Exercise details:
Continue the RAID6 check/repair mailing list message from where the quoted text stops.

** begin Text section **

Re: raid6 check/repair - Bill Davidsen

linux-raid.vger.kernel.org archive mirror
 help / color / mirror / Atom feed

From: Bill Davidsen <davidsen@tmr.com>
To: Neil Brown <neilb@suse.de>
Cc: thiemo.nagel@ph.tum.de, linux-raid@vger.kernel.org
Subject: Re: raid6 check/repair
Date: Thu, 29 Nov 2007 14:30:36 -0500	[thread overview]
Message-ID: <474F135C.2000703@tmr.com> (raw)
In-Reply-To: <18254.21949.441607.134763@notabene.brown>

Neil Brown wrote:
> On Thursday November 22, thiemo.nagel@ph.tum.de wrote:
>   
>> Dear Neil,
>>
>> thank you very much for your detailed answer.
>>
>> Neil Brown wrote:
>>     
>>> While it is possible to use the RAID6 P+Q information to deduce which
>>> data block is wrong if it is known that either 0 or 1 datablocks is 
>>> wrong, it is *not* possible to deduce which block or blocks are wrong
>>> if it is possible that more than 1 data block is wrong.

** end Text section **
** begin Dataset excerpts **

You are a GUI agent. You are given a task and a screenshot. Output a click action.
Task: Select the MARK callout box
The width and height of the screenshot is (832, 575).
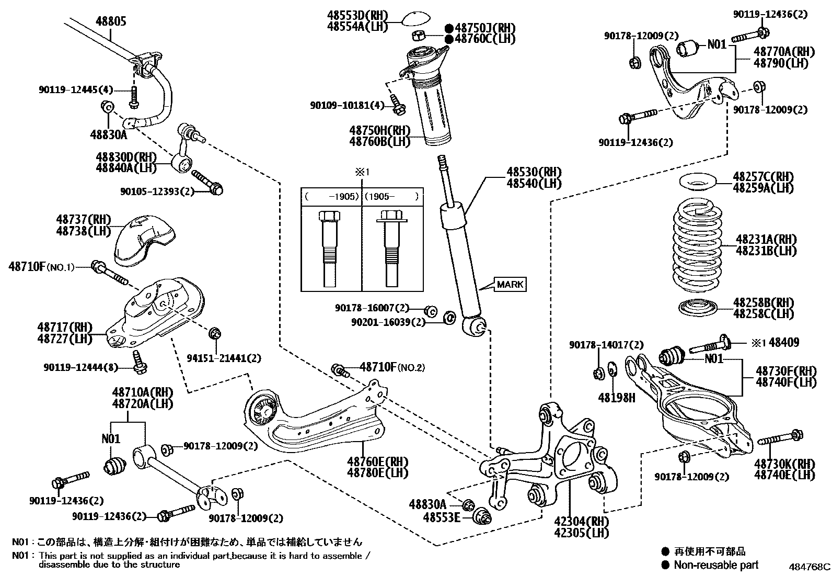coord(510,285)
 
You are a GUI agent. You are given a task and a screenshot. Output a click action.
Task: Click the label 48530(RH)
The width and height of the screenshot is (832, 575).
coord(533,172)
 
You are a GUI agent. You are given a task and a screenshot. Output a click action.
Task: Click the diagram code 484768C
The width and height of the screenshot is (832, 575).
coord(810,567)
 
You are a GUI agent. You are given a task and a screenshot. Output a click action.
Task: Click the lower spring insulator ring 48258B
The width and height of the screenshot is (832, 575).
coord(697,308)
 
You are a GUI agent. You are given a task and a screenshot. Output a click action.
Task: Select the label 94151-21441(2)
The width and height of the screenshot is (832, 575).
coord(224,358)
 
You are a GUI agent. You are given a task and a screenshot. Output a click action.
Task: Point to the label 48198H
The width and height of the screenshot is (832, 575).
coord(617,398)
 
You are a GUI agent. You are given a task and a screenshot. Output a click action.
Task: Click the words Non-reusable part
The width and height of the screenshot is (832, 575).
coord(715,565)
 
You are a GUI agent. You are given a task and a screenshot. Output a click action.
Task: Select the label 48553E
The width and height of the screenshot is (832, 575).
coord(442,517)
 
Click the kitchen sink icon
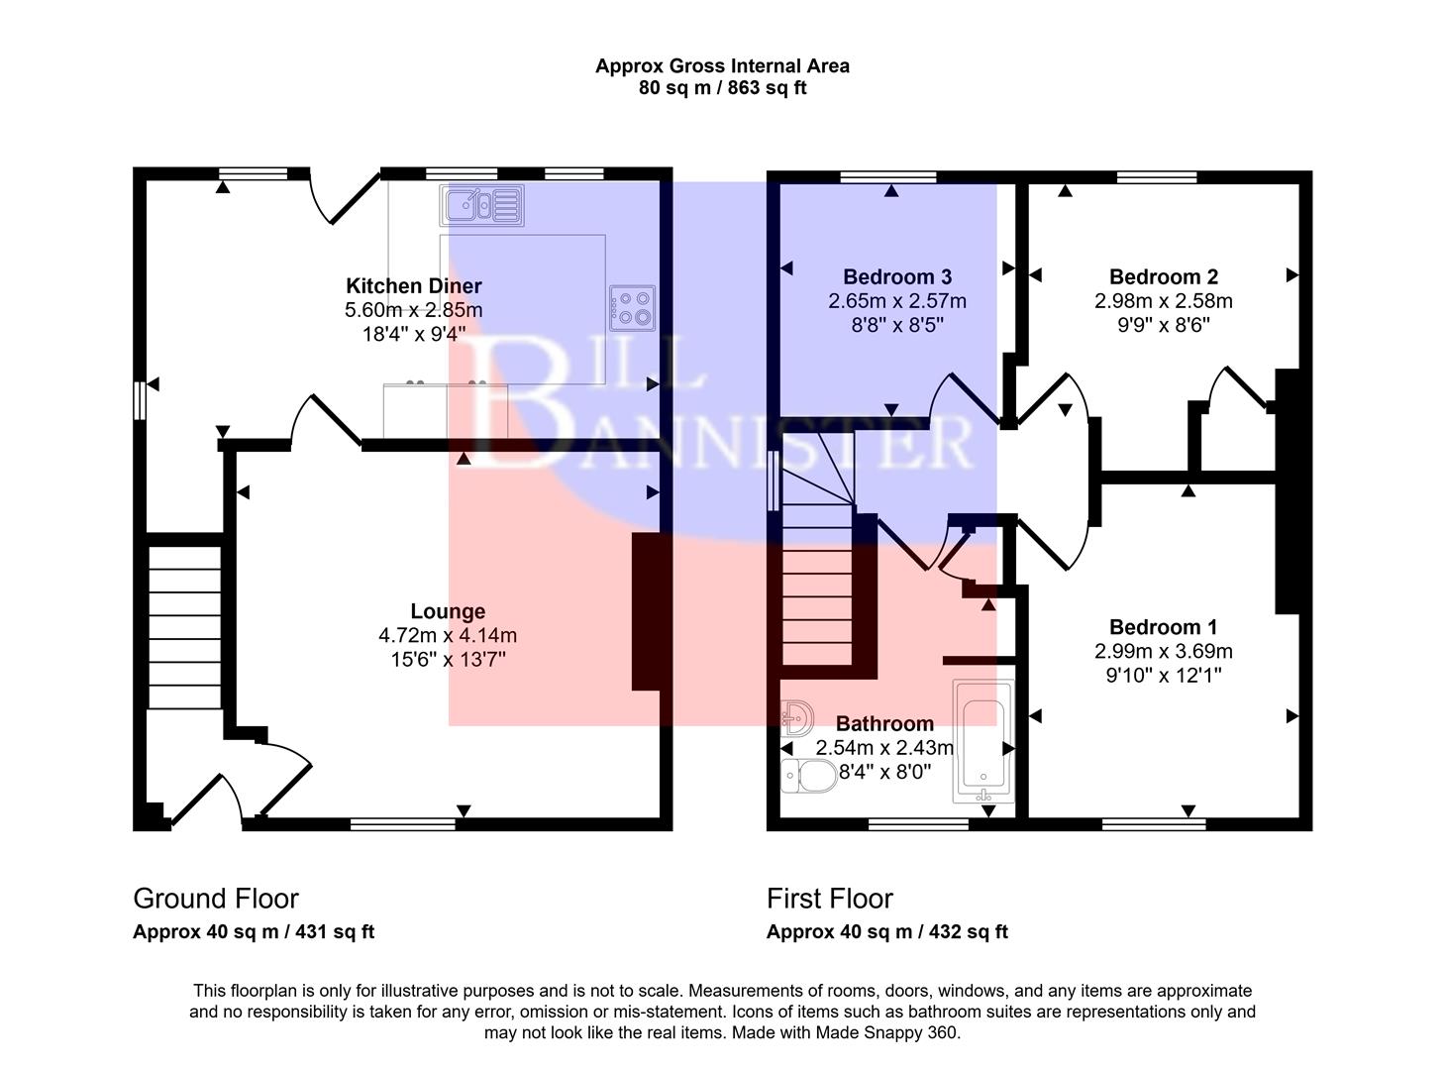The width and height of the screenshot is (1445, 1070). tap(481, 205)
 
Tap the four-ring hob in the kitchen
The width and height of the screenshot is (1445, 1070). tap(633, 307)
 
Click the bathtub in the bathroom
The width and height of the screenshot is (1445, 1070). tap(982, 741)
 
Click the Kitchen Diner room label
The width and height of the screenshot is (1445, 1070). tap(414, 286)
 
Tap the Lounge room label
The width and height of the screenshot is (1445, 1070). tap(448, 612)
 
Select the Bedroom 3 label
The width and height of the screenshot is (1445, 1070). tap(896, 277)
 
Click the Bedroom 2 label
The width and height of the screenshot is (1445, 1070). tap(1163, 277)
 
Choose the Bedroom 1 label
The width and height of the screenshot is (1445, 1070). tap(1163, 627)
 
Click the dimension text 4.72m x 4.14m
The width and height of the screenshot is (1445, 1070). tap(448, 636)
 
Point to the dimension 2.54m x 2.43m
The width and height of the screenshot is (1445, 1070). tap(883, 748)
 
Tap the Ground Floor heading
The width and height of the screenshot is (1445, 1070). tap(216, 899)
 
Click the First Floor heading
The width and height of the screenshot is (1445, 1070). tap(829, 899)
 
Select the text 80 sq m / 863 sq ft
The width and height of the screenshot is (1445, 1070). tap(722, 88)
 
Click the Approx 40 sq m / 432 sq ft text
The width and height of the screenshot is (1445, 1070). tap(886, 932)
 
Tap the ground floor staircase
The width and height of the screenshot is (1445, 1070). tap(184, 624)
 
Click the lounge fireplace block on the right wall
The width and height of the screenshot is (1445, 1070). tap(646, 611)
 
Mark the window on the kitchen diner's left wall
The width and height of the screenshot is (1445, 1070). tap(140, 401)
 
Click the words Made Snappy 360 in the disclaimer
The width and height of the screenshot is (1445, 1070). tap(885, 1032)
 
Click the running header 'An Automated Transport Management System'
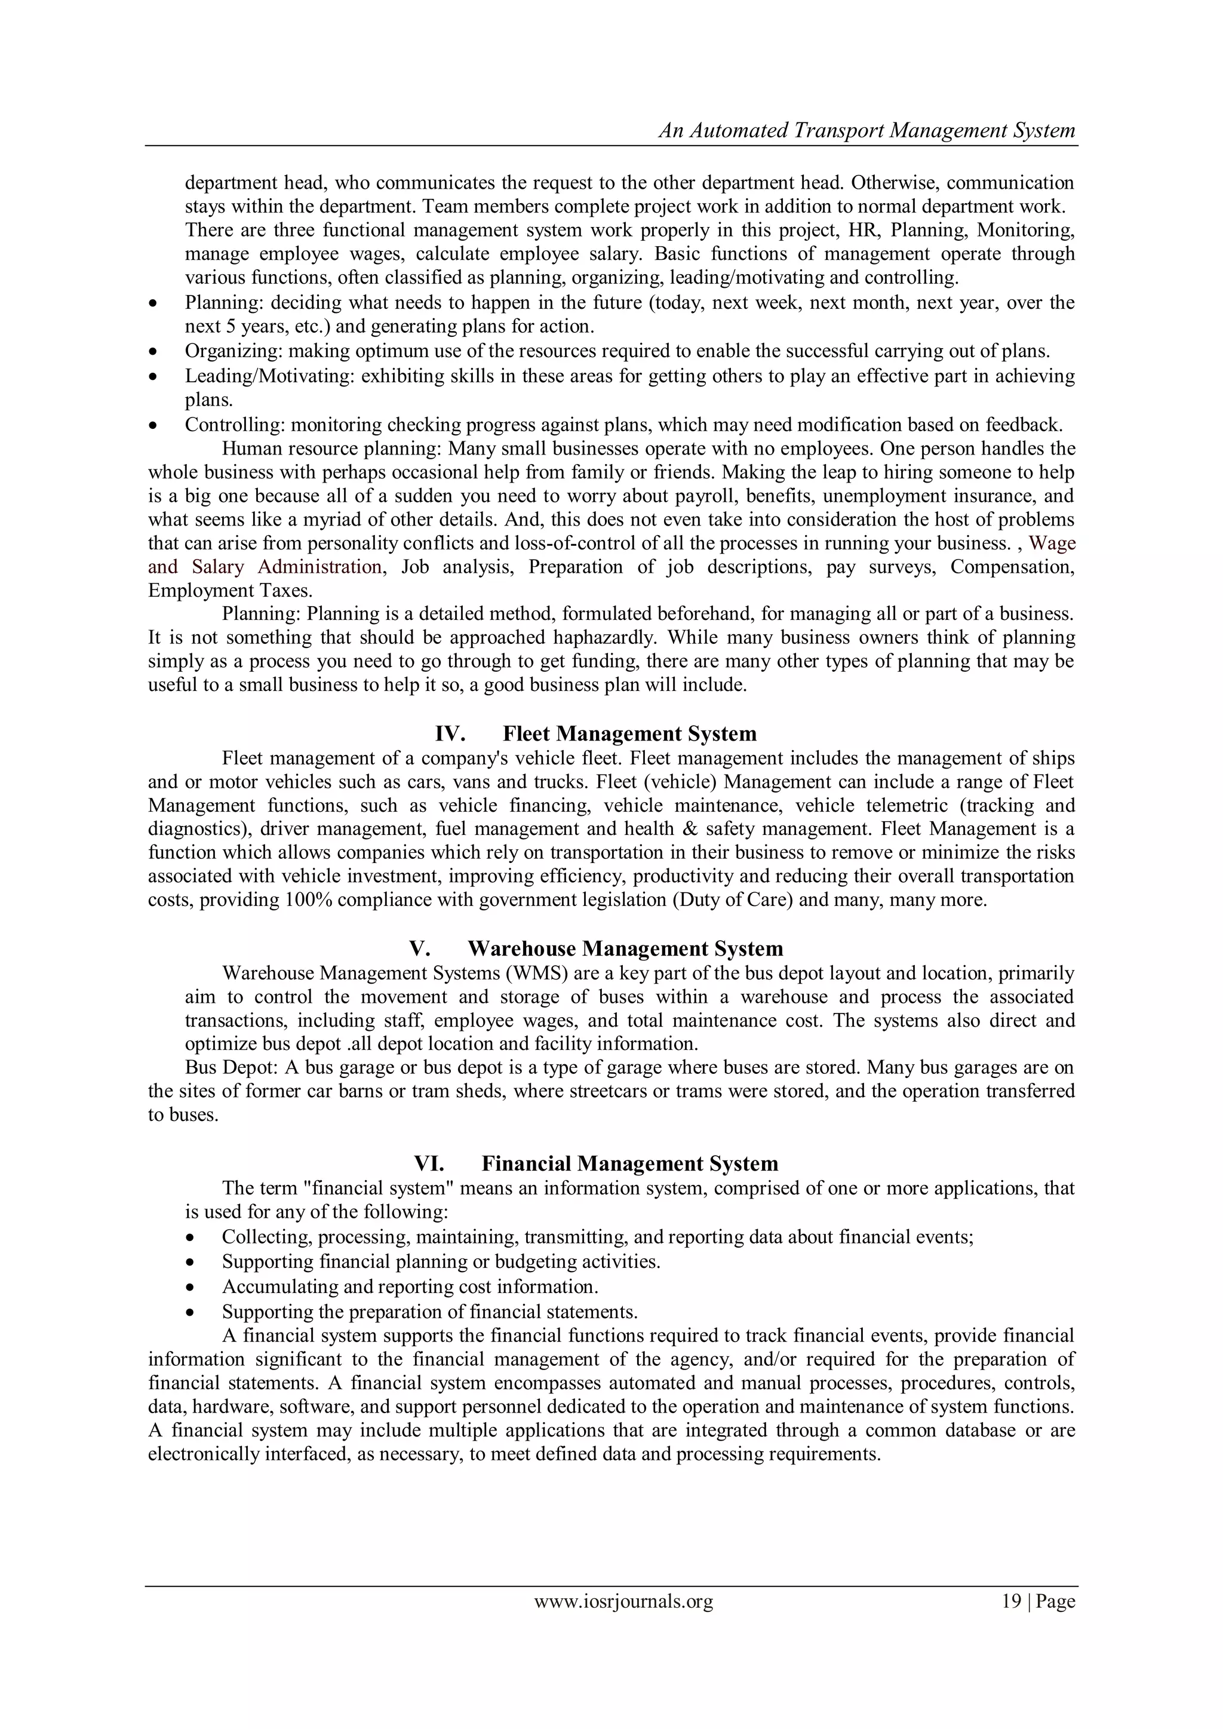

** end Dataset excerpts **

Exercise output:
>>>       
>> If I'm not mistaken, this is only partly correct.  Using P+Q redundancy,
>> it *is* possible, to distinguish three cases:
>> a) exactly zero bad blocks
>> b) exactly one bad block
>> c) more than one bad block
>>
>> Of course, it is only possible to recover from b), but one *can* tell,
>> whether the situation is a) or b) or c) and act accordingly.
>>     
>
> It would seem that either you or Peter Anvin is mistaken.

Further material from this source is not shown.